Does $\sum (-1)^k 2^{1/k}$ converge or diverge?

Question

How am I supposed to determine the convergence of this series if I only know about the alternating series test and the divergence test?

Answer 1

As $k\to\infty$, $\frac 1k\to 0$, $2^{1/k}\to 1$, and $|(-1)^k2^{1/k}|\to 1$.

So if these are the terms of the series, since the terms of the series do not tend to zero, the series is divergent.

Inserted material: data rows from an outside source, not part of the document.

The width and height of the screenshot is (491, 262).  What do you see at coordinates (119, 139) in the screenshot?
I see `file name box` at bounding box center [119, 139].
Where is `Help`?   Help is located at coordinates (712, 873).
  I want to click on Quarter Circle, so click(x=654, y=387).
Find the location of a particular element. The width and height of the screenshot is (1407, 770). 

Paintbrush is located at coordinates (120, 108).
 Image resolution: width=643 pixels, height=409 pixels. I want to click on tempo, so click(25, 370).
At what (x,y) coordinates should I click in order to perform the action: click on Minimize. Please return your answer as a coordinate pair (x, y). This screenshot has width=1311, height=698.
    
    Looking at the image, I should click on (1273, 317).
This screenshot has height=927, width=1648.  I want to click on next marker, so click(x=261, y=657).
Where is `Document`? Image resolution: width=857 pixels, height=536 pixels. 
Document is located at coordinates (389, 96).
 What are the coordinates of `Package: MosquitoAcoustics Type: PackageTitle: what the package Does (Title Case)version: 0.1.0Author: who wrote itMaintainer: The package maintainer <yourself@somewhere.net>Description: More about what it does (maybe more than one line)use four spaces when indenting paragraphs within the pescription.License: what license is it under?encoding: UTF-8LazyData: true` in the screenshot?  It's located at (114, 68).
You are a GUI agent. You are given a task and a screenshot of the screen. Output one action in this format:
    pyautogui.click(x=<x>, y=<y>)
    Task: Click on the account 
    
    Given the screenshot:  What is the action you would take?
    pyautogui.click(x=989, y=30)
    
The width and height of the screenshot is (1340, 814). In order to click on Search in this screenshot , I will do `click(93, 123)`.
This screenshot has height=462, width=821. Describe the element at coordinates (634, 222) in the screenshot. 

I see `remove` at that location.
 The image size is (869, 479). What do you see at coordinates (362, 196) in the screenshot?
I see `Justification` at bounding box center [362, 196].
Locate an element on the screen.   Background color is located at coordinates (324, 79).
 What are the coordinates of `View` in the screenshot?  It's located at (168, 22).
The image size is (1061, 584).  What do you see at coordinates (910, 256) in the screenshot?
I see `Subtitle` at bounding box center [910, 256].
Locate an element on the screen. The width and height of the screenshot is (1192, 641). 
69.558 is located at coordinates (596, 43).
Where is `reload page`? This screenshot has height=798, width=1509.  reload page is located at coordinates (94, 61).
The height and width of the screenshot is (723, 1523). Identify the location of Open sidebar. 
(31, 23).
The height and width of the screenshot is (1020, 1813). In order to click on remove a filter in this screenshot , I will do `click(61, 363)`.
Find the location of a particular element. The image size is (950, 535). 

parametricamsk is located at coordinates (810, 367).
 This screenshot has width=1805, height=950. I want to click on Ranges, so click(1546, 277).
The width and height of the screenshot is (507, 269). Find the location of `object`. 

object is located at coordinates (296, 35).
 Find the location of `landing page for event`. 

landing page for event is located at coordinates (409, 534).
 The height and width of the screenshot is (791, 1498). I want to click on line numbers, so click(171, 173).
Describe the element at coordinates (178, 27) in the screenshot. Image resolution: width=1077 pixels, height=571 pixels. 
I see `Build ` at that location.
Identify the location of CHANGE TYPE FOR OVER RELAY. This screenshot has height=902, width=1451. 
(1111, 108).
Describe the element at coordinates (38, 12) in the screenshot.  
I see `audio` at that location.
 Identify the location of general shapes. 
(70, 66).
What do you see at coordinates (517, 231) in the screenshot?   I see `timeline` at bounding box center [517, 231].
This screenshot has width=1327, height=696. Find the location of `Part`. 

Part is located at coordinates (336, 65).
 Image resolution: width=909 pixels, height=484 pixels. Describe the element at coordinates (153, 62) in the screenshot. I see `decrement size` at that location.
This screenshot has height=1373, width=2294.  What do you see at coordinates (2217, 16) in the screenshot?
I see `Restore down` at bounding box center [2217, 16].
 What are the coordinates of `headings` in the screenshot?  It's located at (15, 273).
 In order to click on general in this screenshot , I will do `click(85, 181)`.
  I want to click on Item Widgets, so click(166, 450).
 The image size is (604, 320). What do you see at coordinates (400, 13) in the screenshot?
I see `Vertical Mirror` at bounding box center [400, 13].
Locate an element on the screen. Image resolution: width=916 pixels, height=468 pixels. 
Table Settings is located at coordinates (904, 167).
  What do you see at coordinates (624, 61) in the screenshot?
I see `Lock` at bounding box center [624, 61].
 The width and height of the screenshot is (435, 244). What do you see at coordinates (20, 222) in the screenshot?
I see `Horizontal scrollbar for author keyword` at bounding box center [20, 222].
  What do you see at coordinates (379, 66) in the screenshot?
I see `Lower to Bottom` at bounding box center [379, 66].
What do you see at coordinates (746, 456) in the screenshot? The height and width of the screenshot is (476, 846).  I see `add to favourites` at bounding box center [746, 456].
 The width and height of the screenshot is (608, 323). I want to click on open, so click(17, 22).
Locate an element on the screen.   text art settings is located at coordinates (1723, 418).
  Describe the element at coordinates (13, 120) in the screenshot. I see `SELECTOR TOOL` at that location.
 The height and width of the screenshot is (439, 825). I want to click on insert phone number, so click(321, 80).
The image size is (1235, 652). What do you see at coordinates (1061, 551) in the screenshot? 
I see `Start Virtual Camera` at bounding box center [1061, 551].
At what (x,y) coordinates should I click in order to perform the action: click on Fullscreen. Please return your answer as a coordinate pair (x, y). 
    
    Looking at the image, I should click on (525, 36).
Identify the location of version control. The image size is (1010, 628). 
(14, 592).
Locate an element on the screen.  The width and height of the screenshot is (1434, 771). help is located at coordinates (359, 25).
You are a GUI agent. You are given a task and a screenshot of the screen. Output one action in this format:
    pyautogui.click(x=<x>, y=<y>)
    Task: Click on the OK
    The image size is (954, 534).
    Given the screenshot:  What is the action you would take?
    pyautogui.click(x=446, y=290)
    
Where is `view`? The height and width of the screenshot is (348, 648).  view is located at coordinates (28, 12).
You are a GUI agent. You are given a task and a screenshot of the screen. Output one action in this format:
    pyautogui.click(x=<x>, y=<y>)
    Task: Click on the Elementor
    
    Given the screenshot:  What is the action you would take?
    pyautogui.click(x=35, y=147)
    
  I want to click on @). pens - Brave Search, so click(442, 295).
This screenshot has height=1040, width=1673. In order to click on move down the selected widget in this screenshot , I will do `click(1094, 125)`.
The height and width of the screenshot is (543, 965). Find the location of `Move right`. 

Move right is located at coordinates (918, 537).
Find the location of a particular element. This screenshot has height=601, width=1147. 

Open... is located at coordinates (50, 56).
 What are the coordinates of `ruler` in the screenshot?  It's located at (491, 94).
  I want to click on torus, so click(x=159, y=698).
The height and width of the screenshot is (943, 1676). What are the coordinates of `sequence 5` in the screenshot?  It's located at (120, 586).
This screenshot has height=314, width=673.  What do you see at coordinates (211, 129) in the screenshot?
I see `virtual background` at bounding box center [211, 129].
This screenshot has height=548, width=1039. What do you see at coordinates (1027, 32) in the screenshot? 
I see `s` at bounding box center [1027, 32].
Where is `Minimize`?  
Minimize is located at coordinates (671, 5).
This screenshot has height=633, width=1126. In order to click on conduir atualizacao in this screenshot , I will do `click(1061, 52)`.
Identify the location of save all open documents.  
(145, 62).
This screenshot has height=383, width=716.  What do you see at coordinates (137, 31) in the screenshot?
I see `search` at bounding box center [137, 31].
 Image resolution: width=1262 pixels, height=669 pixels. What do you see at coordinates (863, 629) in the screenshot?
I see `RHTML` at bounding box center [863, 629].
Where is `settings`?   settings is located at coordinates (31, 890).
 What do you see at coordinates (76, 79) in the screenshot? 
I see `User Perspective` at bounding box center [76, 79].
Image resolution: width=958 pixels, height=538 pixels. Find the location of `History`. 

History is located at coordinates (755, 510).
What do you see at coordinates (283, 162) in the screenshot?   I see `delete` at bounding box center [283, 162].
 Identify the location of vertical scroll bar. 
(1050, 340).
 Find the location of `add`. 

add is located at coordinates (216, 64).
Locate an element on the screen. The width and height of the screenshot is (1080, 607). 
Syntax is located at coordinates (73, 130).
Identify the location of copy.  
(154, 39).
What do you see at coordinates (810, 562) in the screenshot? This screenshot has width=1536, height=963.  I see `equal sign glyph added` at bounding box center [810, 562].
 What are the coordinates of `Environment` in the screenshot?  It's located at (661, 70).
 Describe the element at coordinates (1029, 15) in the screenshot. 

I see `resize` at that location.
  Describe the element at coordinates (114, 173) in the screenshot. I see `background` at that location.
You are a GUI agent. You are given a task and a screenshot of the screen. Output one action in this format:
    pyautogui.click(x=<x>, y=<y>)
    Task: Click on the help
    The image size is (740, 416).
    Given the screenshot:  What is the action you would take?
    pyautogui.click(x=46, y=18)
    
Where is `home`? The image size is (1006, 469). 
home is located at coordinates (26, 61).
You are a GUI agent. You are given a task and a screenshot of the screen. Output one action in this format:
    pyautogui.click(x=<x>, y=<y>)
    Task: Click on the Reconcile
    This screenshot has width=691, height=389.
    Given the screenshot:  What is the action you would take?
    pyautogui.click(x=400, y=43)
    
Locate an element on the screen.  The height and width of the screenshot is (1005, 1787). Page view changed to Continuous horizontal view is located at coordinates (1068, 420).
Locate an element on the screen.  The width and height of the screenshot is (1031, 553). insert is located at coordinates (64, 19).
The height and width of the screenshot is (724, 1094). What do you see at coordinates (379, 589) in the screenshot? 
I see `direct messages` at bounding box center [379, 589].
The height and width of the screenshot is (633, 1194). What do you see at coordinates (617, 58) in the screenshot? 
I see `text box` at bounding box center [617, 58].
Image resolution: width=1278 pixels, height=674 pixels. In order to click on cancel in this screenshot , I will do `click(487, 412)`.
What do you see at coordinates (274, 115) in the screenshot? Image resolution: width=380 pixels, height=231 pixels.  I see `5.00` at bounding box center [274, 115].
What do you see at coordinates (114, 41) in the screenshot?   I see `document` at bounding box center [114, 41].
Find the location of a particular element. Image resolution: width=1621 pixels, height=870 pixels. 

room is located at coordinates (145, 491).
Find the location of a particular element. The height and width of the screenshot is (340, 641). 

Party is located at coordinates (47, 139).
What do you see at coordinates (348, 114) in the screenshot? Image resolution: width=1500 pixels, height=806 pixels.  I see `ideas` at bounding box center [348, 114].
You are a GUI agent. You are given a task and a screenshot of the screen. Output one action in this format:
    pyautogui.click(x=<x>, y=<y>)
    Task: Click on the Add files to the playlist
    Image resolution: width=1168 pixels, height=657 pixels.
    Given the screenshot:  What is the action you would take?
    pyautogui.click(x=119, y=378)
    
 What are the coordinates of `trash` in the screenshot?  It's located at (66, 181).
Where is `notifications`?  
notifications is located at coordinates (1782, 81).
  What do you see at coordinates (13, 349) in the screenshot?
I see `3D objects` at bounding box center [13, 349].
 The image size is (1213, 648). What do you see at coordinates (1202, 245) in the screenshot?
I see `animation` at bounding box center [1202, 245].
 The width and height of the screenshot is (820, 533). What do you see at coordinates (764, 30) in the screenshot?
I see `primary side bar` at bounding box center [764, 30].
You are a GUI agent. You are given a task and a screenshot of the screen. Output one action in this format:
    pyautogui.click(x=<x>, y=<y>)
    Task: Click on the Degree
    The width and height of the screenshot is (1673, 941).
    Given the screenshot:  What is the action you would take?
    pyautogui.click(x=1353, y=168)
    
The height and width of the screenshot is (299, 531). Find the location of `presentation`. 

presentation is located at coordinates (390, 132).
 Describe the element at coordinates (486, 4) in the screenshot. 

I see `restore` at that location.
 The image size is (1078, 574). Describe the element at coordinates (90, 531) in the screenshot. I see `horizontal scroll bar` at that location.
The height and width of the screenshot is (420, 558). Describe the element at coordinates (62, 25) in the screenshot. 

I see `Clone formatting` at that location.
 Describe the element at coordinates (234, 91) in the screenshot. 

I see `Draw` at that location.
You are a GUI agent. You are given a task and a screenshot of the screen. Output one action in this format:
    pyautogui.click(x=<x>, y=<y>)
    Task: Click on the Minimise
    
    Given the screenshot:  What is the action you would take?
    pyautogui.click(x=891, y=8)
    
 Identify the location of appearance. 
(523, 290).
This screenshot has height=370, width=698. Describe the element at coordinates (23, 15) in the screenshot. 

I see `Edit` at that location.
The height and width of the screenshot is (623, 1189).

If these are the partial sums of the series, the even sums tend to $1$ and the odd ones tend to $-1$, so this also does not converge.

Answer 2

Assuming you're talking about the convergence of the sequence $\{(-1)^k2^{1/k}\}_{k\in \mathbb N}$, you can prove it diverges since it has a subsequence that converges to $1$ and another one that converges to $-1$. Can you identify those subsequences?

HINT: $2^{1/k}$ converges to $1$ as $k$ goes to infinity and $(-1)^k$ is either $-1$ or $1$ depending on the parity of $k$.

If you're talking about the convergence of the series

$$\sum_{k=1}^{\infty} (-1)^k2^{1/k}$$

the same argumet shows that it doesn't converges since the its terms doesn't converge (in particular, doesn't converge to zero).